Eventually he came to Brown to earn a Ph.D. in neuroscience. (That’s where he met his wife, Karen Kerman, now a pediatric neurologist who directs pediatric neurorehabilitation at Hasbro Children’s Hospital. They have two sons, Josh, 20, who is studying neuroscience at Brown, and Noah, 17.)
In 1984, Donoghue returned to Brown and started the research that eventually would lead to BrainGate.
That’s when Suner, the emergency medicine doctor, went to work in Donoghue’s lab. “He’s got such an infectious personality,” Suner said. “He was setting up his lab, doing some of his experiments in a corner. He’d call me over and say, ‘Hey, check this out.’ ”
Suner was an engineering student at the time; Donoghue’s enthusiasm steered him into medicine.
Hochberg, the neurologist, took a neuroscience course taught by Donoghue as an undergraduate. Although he always intended to become a doctor, he credits Donoghue with drawing him into neurology and scientific research. “He’s a phenomenal teacher,” Hochberg says.
In those days, Donoghue was interested in listening to the brain — in detecting and deciphering the signals of neurons, to understand how the brain functions.
“The only way you can hear the conversations of neurons is to have microelectrodes implanted,” he says.
By the 1990s he realized that those microelectrodes, by collecting brain signals, might be able to help people in very practical ways — people whose brains could no longer communicate with their muscles, such as those with spinal cord injury or neuromuscular diseases.
He started making the connections among many fields of scholarship. Richard Normann of the University of Utah developed the early version of the microelectrode array, a silicon chip with 100 hair-thin electrodes. The next challenge was processing the brain’s multitudinous signals fast enough: the time between thinking of a motion and executing it had to be less than two-tenths of second. That required mathematicians and engineers to come up with the formulas that decoded the signals and the hardware that moved them through smoothly. Getting it fast enough “was just at the edge of what we could do,” Donoghue says.
Donoghue recalls two critical moments in his years of work.
The first involved the monkey. In the laboratory, the monkey had learned how to play a simple video game, using a joystick. The researchers implanted a microelectrode array in the monkey’s brain, and connected this brain chip to the computer. Then they disconnected the joystick.
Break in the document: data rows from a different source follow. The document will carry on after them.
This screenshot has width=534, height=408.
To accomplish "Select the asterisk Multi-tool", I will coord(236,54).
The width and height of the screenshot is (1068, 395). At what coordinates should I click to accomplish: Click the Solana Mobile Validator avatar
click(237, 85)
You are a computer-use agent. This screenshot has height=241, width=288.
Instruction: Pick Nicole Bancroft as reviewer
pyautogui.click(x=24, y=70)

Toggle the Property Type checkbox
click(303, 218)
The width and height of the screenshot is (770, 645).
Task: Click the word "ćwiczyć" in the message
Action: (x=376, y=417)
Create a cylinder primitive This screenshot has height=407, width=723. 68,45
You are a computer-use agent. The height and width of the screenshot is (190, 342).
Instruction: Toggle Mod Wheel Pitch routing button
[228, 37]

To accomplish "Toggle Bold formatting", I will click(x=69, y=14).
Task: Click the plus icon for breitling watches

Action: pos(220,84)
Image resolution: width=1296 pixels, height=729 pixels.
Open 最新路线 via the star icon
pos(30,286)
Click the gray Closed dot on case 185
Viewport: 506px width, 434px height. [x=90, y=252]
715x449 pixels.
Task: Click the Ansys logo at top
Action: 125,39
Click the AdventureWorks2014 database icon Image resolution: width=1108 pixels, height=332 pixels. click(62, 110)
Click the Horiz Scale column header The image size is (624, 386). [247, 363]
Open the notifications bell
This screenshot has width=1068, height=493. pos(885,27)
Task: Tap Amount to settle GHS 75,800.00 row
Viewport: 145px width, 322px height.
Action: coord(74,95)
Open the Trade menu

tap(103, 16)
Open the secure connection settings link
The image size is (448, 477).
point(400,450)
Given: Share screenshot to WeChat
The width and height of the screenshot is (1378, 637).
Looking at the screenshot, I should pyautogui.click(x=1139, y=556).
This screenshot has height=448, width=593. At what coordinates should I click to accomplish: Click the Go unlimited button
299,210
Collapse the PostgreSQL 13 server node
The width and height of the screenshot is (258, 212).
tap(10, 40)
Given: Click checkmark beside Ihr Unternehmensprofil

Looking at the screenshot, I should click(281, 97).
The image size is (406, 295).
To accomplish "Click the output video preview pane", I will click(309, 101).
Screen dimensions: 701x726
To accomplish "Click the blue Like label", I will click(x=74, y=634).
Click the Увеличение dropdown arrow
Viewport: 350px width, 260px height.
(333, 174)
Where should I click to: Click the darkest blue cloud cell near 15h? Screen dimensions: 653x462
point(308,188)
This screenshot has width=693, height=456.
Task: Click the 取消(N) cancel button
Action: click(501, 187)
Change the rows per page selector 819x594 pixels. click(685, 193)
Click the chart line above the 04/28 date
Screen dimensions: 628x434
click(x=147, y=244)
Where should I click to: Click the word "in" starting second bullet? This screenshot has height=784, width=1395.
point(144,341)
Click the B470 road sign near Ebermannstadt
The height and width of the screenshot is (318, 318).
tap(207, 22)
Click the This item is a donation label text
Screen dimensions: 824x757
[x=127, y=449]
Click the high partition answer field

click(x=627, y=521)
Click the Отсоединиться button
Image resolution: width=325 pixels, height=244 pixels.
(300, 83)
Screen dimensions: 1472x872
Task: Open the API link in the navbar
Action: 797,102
With the joystick now useless, the monkey played the game anyway — moving the cursor by thinking about it. This showed that the system could convert thought into action.
The second big moment came a few years later when the researchers asked their first human subject, Matthew Nagle, to think about moving his arm. Nagle was quadriplegic, his spinal cord severed at the neck, and the microelectrode had just been implanted on his brain. Until that moment, it was not known whether nerve cells could still fire after lying dormant for years in the motor cortex of a paralyzed person. Equally important, it wasn’t known whether merely thinking about movement would be enough to get those neurons firing.
They asked Nagle to imagine moving his arm and his hand. As he did so, the scribbles of his brain signals changed their pattern.
That’s when Donoghue and his team knew their system could work.